Instructions for the task: Among the entries below, one stretch runs from the line that contains "Task: Switch to the 安装新插件 tab" through the line that contains "Expand the Season". Repeat that stretch exactly, ends included, and only that.

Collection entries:
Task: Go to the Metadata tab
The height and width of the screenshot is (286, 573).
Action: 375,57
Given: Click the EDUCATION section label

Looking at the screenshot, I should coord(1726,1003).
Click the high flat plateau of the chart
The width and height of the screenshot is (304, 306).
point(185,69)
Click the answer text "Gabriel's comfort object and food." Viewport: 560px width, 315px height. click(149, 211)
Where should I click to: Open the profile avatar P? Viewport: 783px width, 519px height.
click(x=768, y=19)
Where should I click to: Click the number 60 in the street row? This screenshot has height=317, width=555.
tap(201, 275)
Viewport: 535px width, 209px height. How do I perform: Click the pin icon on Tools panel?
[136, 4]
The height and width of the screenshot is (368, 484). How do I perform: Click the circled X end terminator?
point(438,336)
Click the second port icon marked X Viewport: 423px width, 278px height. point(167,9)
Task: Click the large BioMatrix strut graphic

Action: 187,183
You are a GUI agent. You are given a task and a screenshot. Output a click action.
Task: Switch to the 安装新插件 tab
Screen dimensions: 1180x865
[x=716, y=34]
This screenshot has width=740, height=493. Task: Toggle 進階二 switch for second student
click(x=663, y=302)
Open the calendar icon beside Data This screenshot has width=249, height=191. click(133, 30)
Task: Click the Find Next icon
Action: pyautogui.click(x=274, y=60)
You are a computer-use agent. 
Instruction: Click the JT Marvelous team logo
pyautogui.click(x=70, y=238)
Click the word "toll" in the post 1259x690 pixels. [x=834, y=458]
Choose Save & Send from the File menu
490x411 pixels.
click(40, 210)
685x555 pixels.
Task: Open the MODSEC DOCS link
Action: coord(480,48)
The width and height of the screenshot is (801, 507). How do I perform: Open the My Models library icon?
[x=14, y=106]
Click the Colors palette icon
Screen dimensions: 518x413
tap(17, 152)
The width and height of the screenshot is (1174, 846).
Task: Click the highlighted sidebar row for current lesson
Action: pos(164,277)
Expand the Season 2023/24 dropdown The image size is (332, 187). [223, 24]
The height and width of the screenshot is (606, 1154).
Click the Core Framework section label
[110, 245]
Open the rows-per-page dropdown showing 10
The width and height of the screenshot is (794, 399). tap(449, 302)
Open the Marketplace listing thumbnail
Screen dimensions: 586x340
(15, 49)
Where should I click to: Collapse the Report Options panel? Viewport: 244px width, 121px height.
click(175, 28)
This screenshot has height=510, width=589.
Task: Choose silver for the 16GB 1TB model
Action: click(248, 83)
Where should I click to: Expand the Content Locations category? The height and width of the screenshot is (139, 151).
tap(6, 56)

Task response:
Task: Switch to the 安装新插件 tab
Screen dimensions: 1180x865
[x=716, y=34]
This screenshot has width=740, height=493. Task: Toggle 進階二 switch for second student
click(x=663, y=302)
Open the calendar icon beside Data This screenshot has width=249, height=191. click(133, 30)
Task: Click the Find Next icon
Action: pyautogui.click(x=274, y=60)
You are a computer-use agent. 
Instruction: Click the JT Marvelous team logo
pyautogui.click(x=70, y=238)
Click the word "toll" in the post 1259x690 pixels. [x=834, y=458]
Choose Save & Send from the File menu
490x411 pixels.
click(40, 210)
685x555 pixels.
Task: Open the MODSEC DOCS link
Action: coord(480,48)
The width and height of the screenshot is (801, 507). How do I perform: Open the My Models library icon?
[x=14, y=106]
Click the Colors palette icon
Screen dimensions: 518x413
tap(17, 152)
The width and height of the screenshot is (1174, 846).
Task: Click the highlighted sidebar row for current lesson
Action: pos(164,277)
Expand the Season 2023/24 dropdown The image size is (332, 187). [223, 24]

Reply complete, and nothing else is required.